**WORK REQUIRED:** The answer is a stretch of the material below, returned exactly: the line containing "Toggle the ON", the line containing "Screen dimensions: 700x316", and all lines between.

**GIVEN DATA:**
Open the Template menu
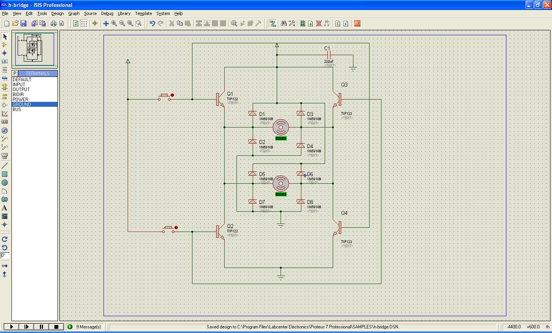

--

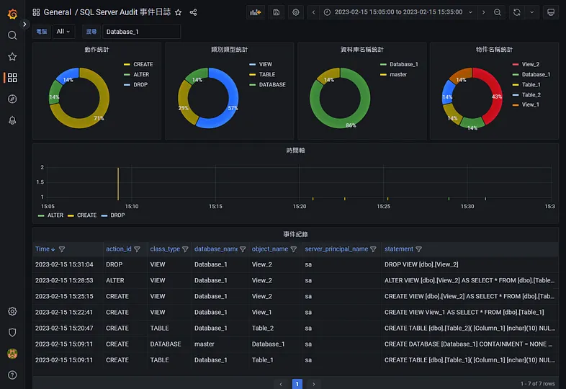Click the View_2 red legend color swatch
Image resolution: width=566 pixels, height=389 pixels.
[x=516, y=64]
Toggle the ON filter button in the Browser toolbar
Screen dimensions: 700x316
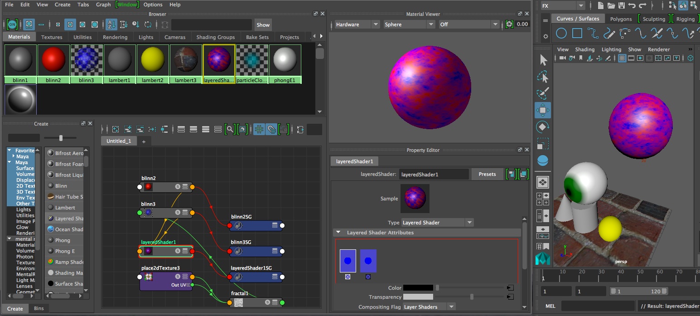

==

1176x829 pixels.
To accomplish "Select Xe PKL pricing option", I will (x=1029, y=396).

**ANSWER TO THIS PROBLEM:**
Toggle the ON filter button in the Browser toolbar
Screen dimensions: 700x316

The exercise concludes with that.